Le chorégraphe Michael Le Mer en compagnie de Lise Dusuel met en scène dans "Rage" l'icône de Banksy, florilège d'un art graphique street-art de légende.Un homme, un bouquet de fleurs et la révolte du corps gronde, puissante, comme un projectile lancé à la figure du monde.Poésie et geste politique, engagé, ce solo, masqué par un foulard, désigne l'anonymat, refoule les pulsions pour mieux faire jaillir force et résistance, soulèvement et et indiscipline.Pour "Versus" c'est l'exercice d'un duo plus sage sur la dualité, la différence des styles, des démarches pour tenter d'allier force et grâce qui séduit d’amblé.La dramaturgie pour fer de lance d'une narration des corps, histoires d'hommes, de territoire.

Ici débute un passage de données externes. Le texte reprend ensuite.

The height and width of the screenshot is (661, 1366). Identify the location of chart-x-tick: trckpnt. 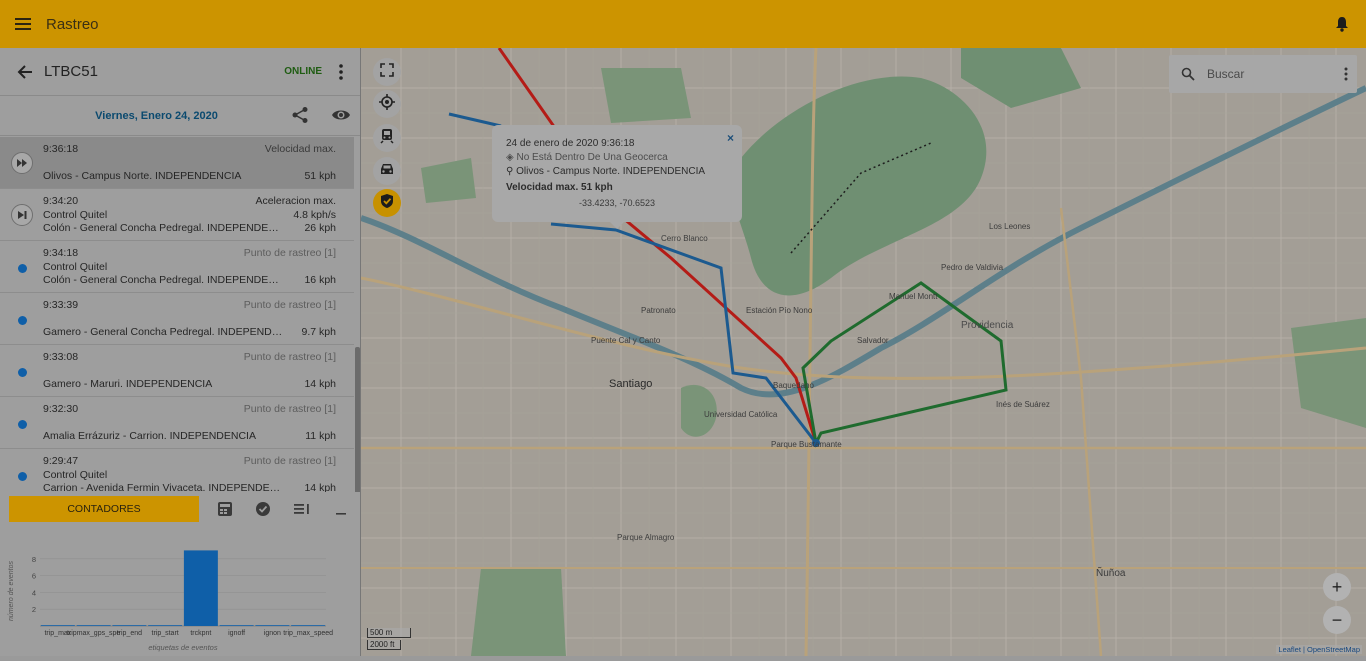
(200, 634).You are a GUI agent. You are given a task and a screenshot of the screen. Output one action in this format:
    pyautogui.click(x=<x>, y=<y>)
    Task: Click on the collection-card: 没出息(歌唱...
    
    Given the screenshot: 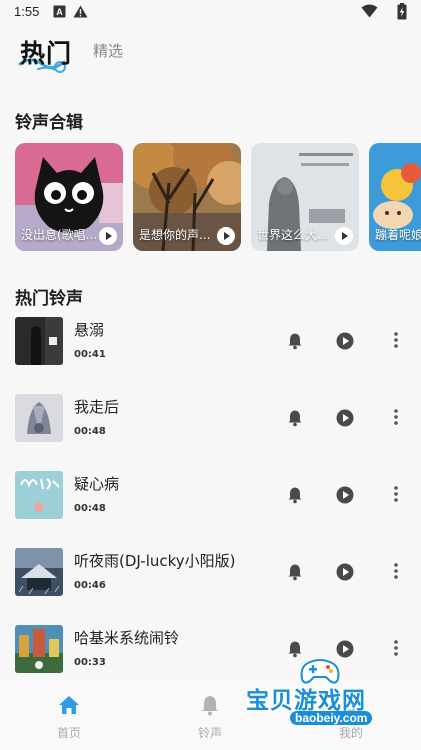 What is the action you would take?
    pyautogui.click(x=69, y=197)
    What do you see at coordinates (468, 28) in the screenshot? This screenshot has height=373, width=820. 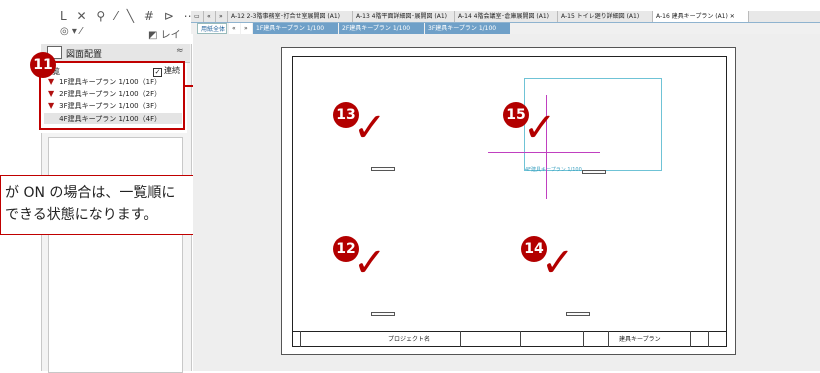 I see `tab-3f-plan: 3F建具キープラン 1/100` at bounding box center [468, 28].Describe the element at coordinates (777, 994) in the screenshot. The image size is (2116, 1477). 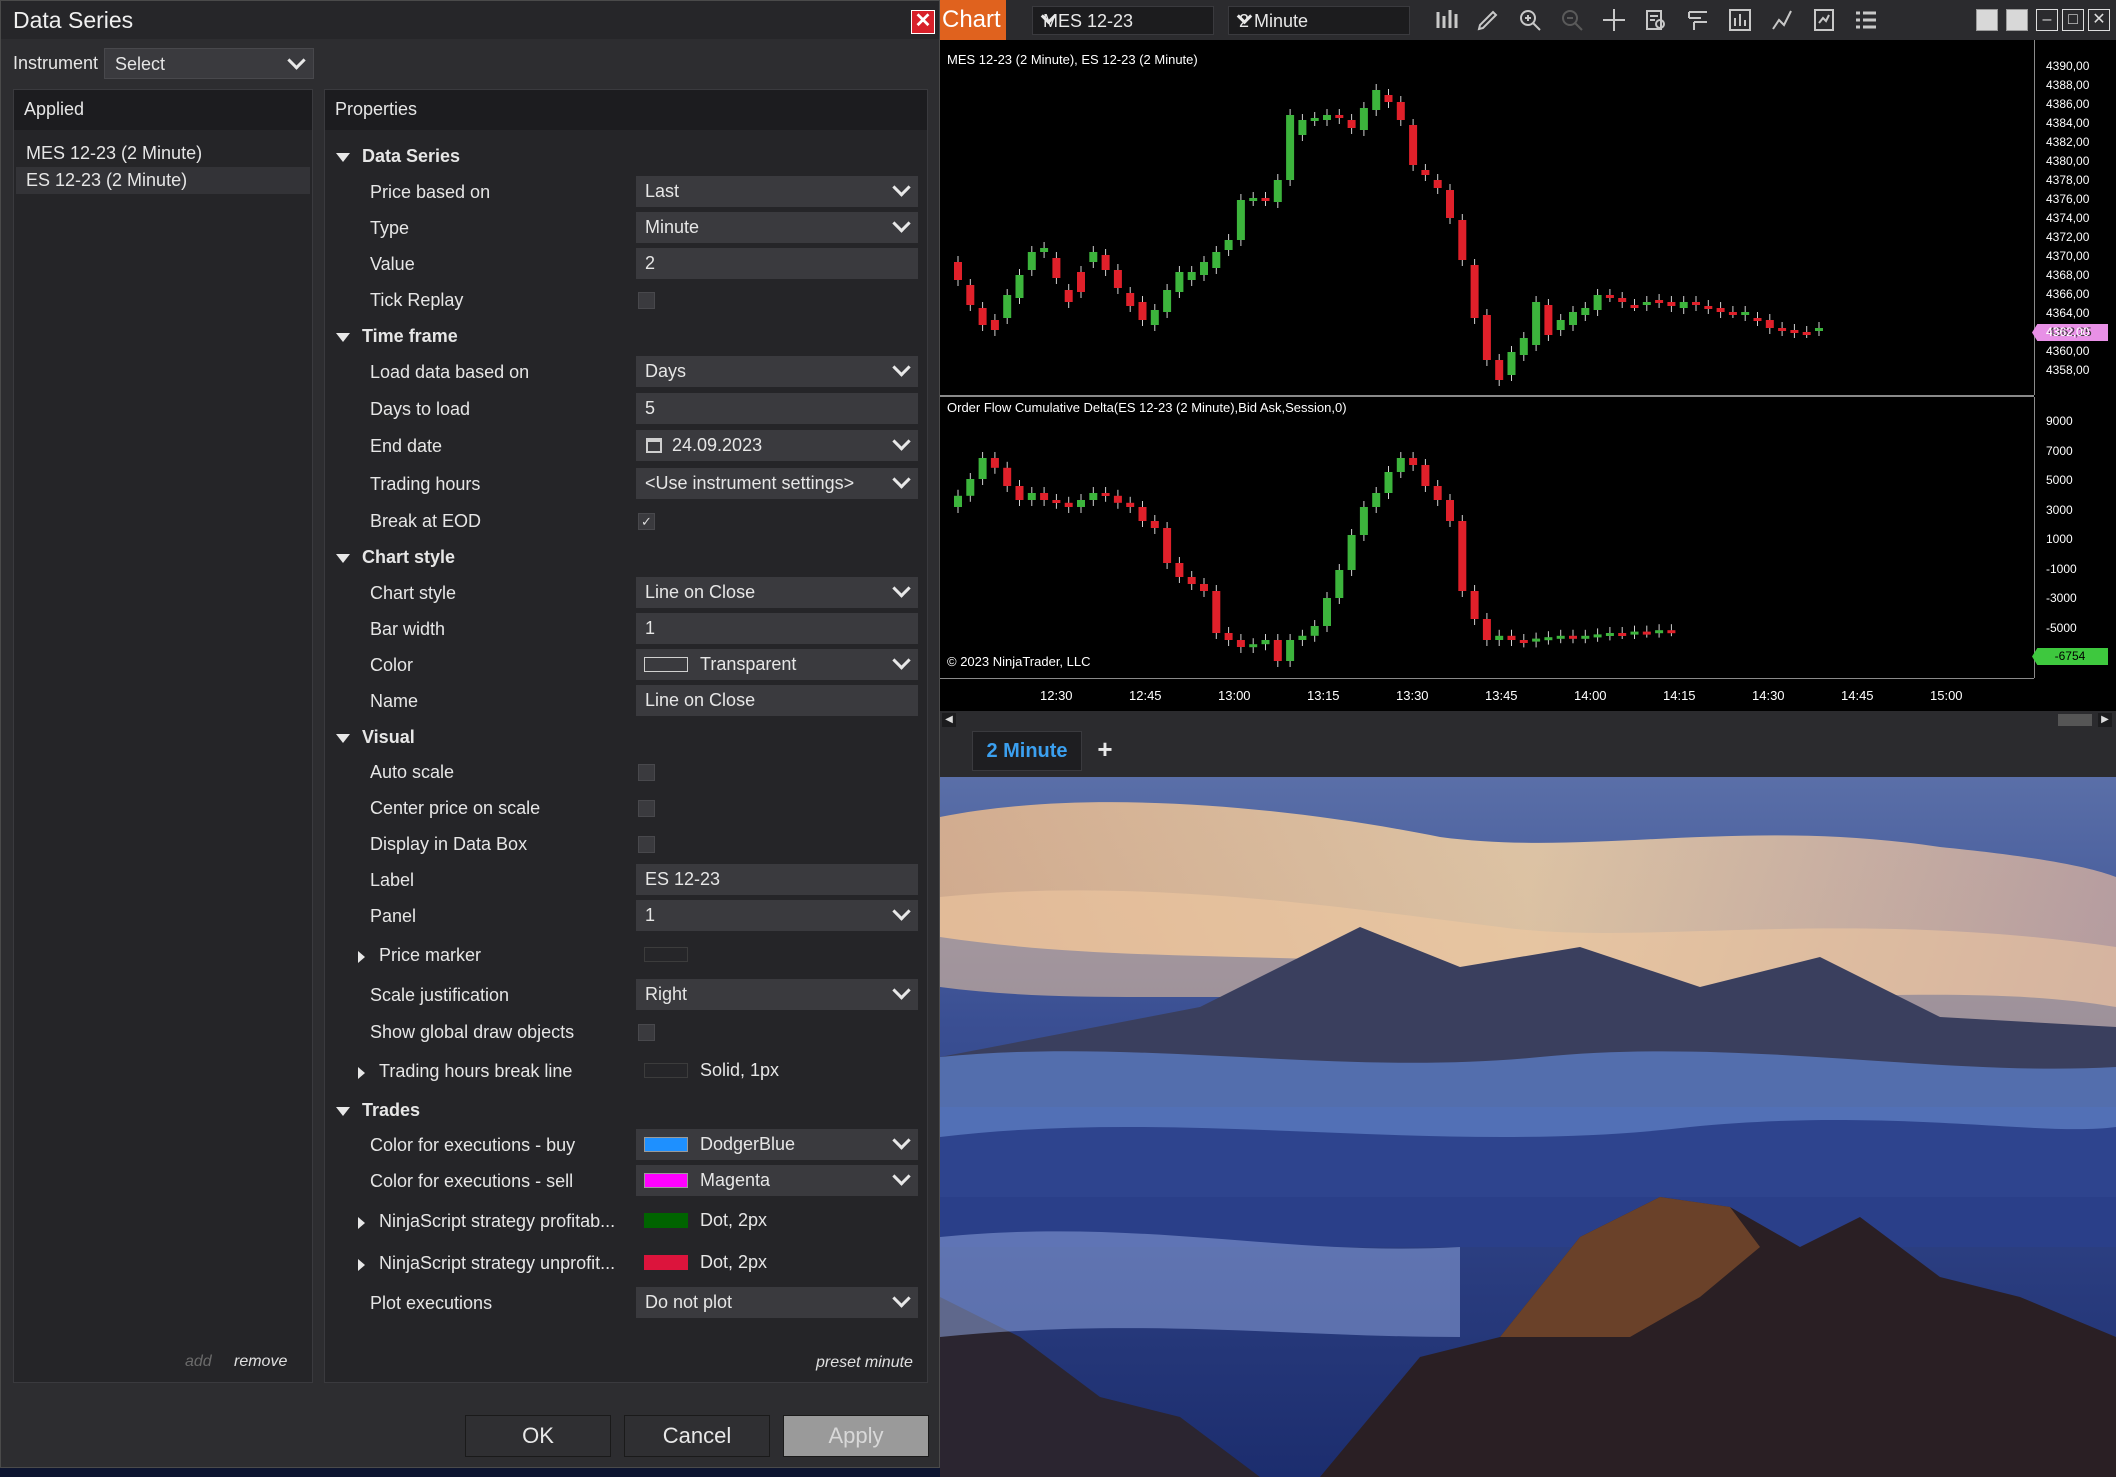
I see `scale-justification-select: Right` at that location.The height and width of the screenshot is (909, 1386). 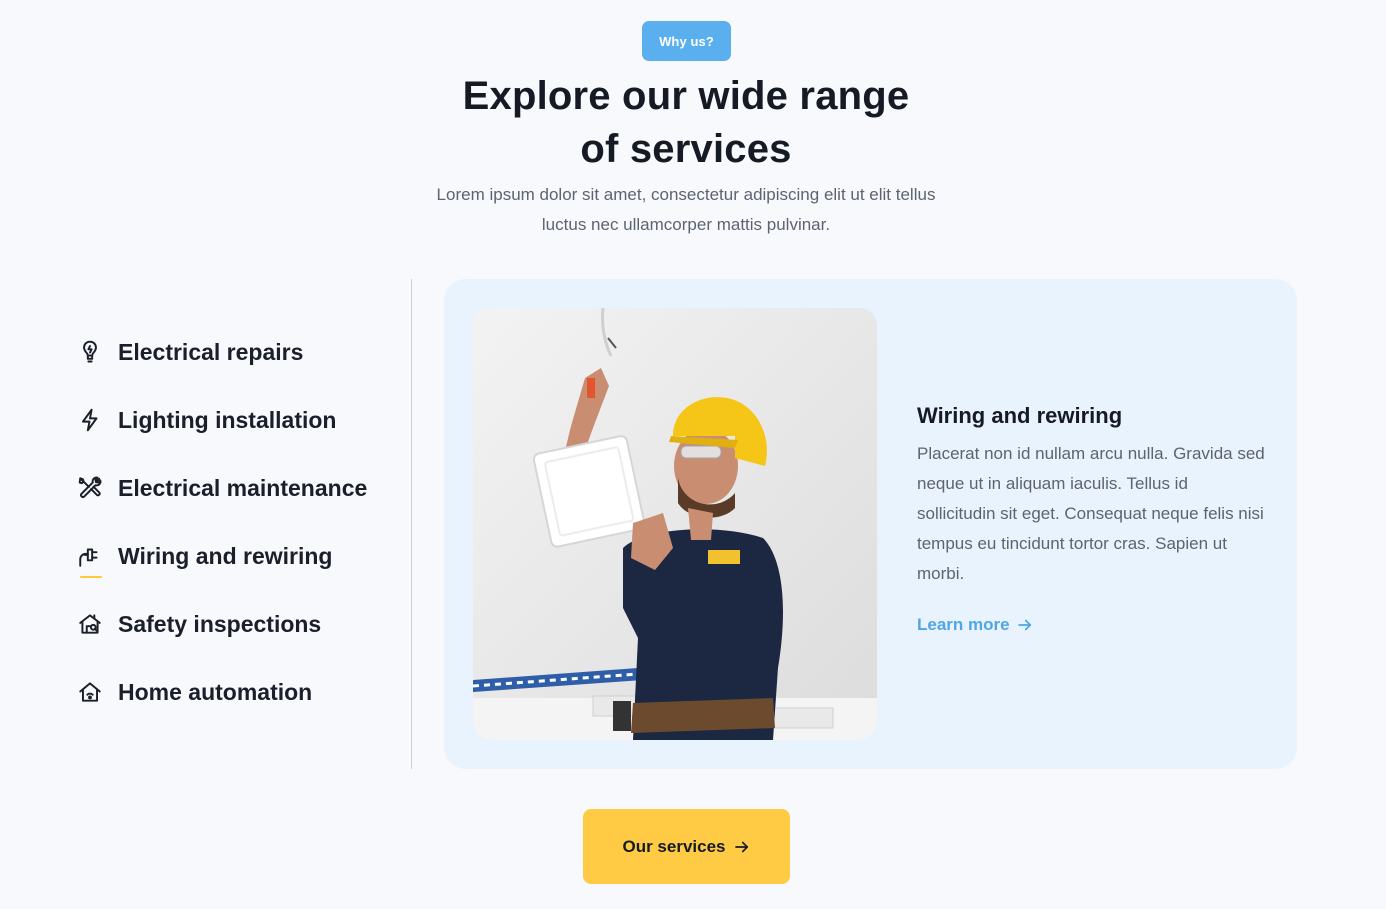 What do you see at coordinates (211, 352) in the screenshot?
I see `service-label: Electrical repairs` at bounding box center [211, 352].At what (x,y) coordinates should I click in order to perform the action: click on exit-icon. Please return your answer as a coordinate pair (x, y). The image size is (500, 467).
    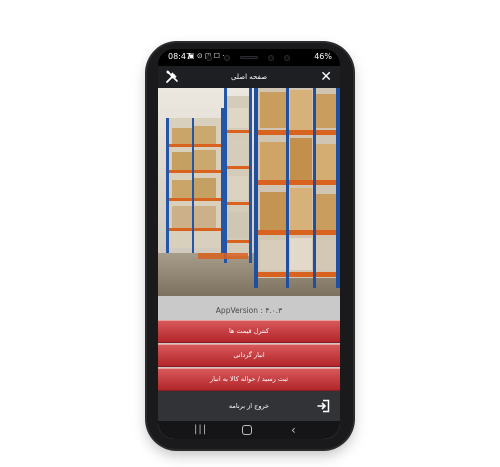
    Looking at the image, I should click on (324, 406).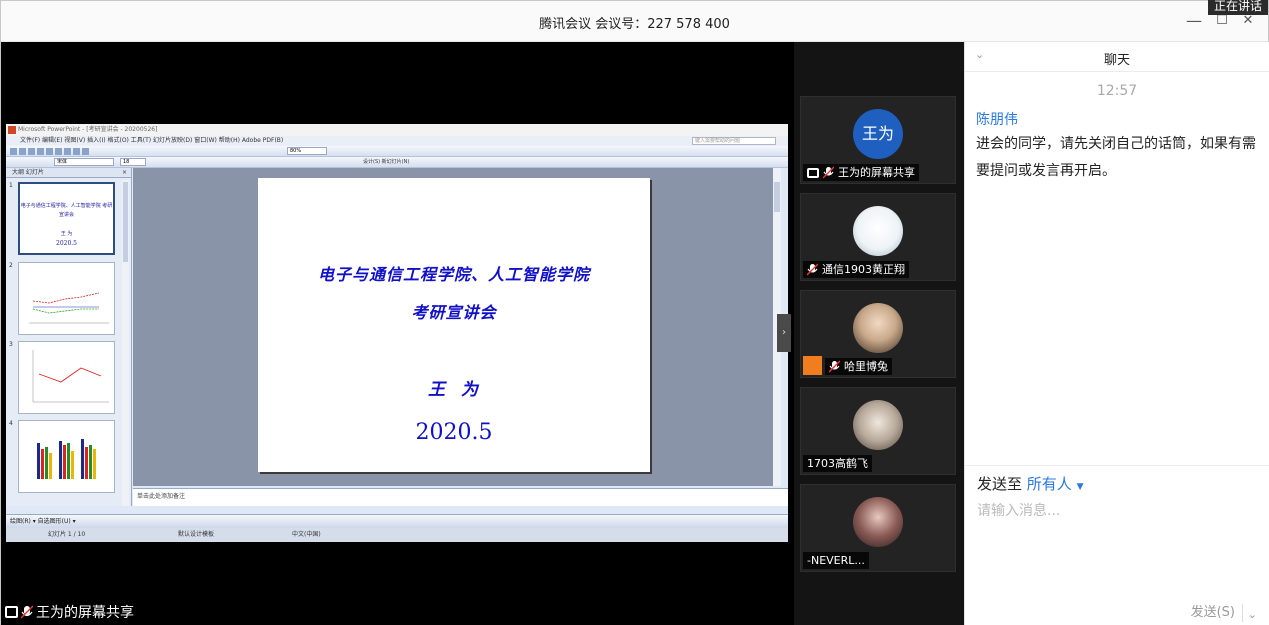 Image resolution: width=1269 pixels, height=625 pixels. Describe the element at coordinates (997, 120) in the screenshot. I see `message-sender: 陈朋伟` at that location.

Au Nouveau Grenier Pays de Loire


"Chto interdit aux moins de quinze ans" de Sonia Chambretto mise en scène Fanny Avram

Une comédienne danseuse fort originale très bien valorisée par une chorégraphie signée  Thierry Escarmant se joue de son sort: émigrée tchétchène à Marseille, son corps, sa voix racontent son sort d'exilée physique, de déplacée; bordée par un comédien-musicien phoniant admirablement cette situa    tion chaotique, Fanny Avram, longue dame en noir, désarticulée, forge un personnage étrange, manipulé, comme le micro qui la double en verticalité brisée par des articulations rigides et implacables.La pertinence de l'incarnation des sons, du texte et les bruitages font de cette performance un objet insolite et radical.

Au Théâtre du Train Bleu


"Acte I et Acte II de la Compagnie Robert et Roberte

Sandrine Frétault et Lorenzo Dallai entreprennent une longue course marathon, presque sur place, en legging colorés pour satisfaire à l'esprit de performance physique, d'endurance: vont-ils quitter ces corps canoniques pour aller vers le simple geste qui impacte plus l'émotion que l'admiration? Que nenni!Les portés du duo simulé sont autant acrobatiques que désuets: vont-ils vers la satire, l'aveu qu'un corps éduqué, dressé, ne se libère pas si vite de son éducation corporelle gymnique? Du "pousser" et de l"abandon" autant de trucs qui collent à la peau sans l'habiter et les deux compères de se perdre dans une démonstration vaine mais peut-être un semblant comique ou burlesque, frôlé seulement.Désopilant parfois !En habit de cosmonautes les deux athlètes baudruches tentent de faire de chenilles des papillons mais le cocon déroule plus que du fil à retordre!